Exercise tasks:
[1] In the interview excerpt on climate change and power below, what does Dan Cole say is the only thing that really works well in international relations?
[2] Translate this sentence from the interview excerpt on climate change and power into Spanish: "All international agreements are in practise voluntary."
[3] Extend the interview excerpt on climate change and power below, picking up after its final sentence.

Document excerpt:
Erik Nordman:              And I think that’s another example of this, the robustness of this decentralised structure, that just because one large country withdraws the rest of the world was able to put that peer pressure on not just the United States to get back into it, but also allowed the United States sub national units from states and cities, businesses like Microsoft and Lyft, they stepped forward into this vacuum and said, you know what? The US might be formally out of it, but all these other groups and sub national units of government are still in. We have our own climate pledges, it’s not going to be enough, but it’s enough to keep the momentum going. And now the United States is back in.

Climate Change and Power dynamics

The Mint:                     Yes, I can see that depth of connection that’s possible, but I suppose one dimension I’d be interested to explore is the dimension of power in these situations, because one of the, I suppose the criticisms of Elinor Ostrom, is that she didn’t really address so much the question of power dynamics. And I suppose in that climate change, we can see obviously the power dynamics and that the US being so dominant that if they weren’t, they could call the shots to some extent. And potentially leave, whereas other countries would not be in quite that situation.

The Mint:                     And I mean, I’ve been involved in international meetings at the OECD where you can just see the just totally different style of the US in terms of their interactions. They say, “We won’t accept that.” They dictate and bully and coerce in those situations in a way that no other country can get away with. Do you think it’s fair to say that, Elinor Ostrom didn’t address the power issue to the extent that she might have. And if so, what does that, what are the implications of that?

Erik Nordman:              I think that is a fair criticism, and you’re not the only one to have brought that up. I was at a meeting, a conference back in 2019 where this was a theme. One of the tools that she invented for policy analysis was called the Institutional Analysis and Development framework, and it’s a diagram that allows researchers really to understand the institutions, the players, and the rules and how they interact in a given situation. And the criticism has been that there’s no place for power, where do you draw the power dynamics in relationships and those things? And there’s not really a spot for that in the IAD framework.

Erik Nordman:              So from an academic research perspective, that’s been a criticism. In the international relations part of this, when it comes to climate change, I did talk with a few people related to the workshop like Dan Cole, who’s a lawyer, and is a law school professor, and some folks at the COP25 meeting in Madrid. Dan Cole, in particular noted that when it comes to international relations, there is no real global police that can enforce things. All international agreements are in practise voluntary. And the only thing that really works well are trade sanctions. So if someone is not being a good global citizen, the other countries can get together and impose trade sanctions on those.

Data provided:
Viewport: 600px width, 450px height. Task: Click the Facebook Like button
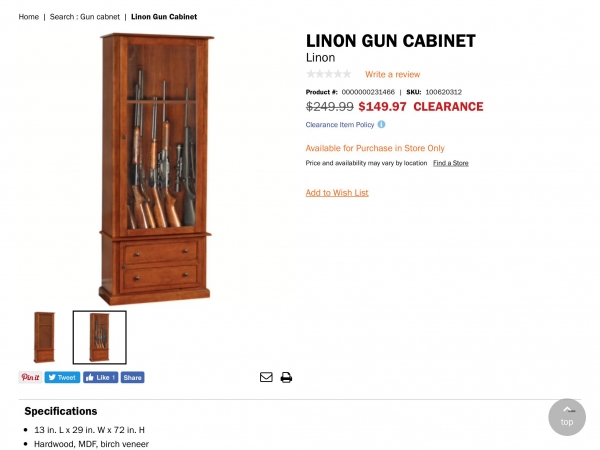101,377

* * *

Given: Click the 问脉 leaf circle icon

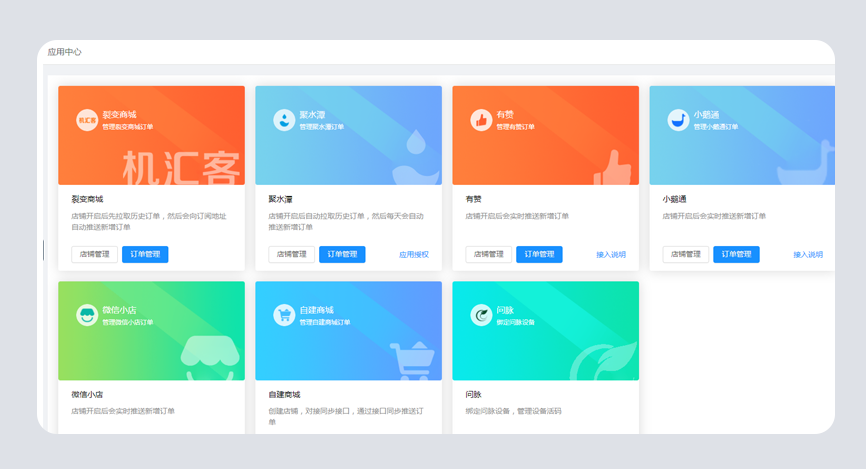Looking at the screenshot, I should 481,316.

Answers by task:
[1] Trade sanctions.

[2] En la práctica, todos los acuerdos internacionales son voluntarios.

[3]
Erik Nordman:              And when it comes to climate change, we do see that starting to happen. There’s been a lot of talk and actually actual proposals now to implement a border carbon adjustment, which would effectively tax imports from countries that don’t have a price on carbon or are not meeting their obligations to reduce emissions. So trade sanctions can be important.

The Mint:                     But that would certainly skew the power, wouldn’t it? Because the people who are big importers, clearly would have the power to do that. And of course, how you measure effort towards climate change is a very much a subjective. I mean, well different people will have different perspectives on that, wouldn’t they?

Erik Nordman:              Yes. Yeah, the devil is in the details, as they say. How do you do that in practise? It’s pretty complicated. I know that the European Union came out with a plan just recently in the last month or two about a proposed border carbon adjustment. I think it was pretty lengthy and detailed. I don’t know all the details. The United States also said, that’s something we would like to do, but they were really thin on the details and how that would actually work. So I would expect more movement from the Europeans on this and we’ll see how the details play out and how that’s actually implemented.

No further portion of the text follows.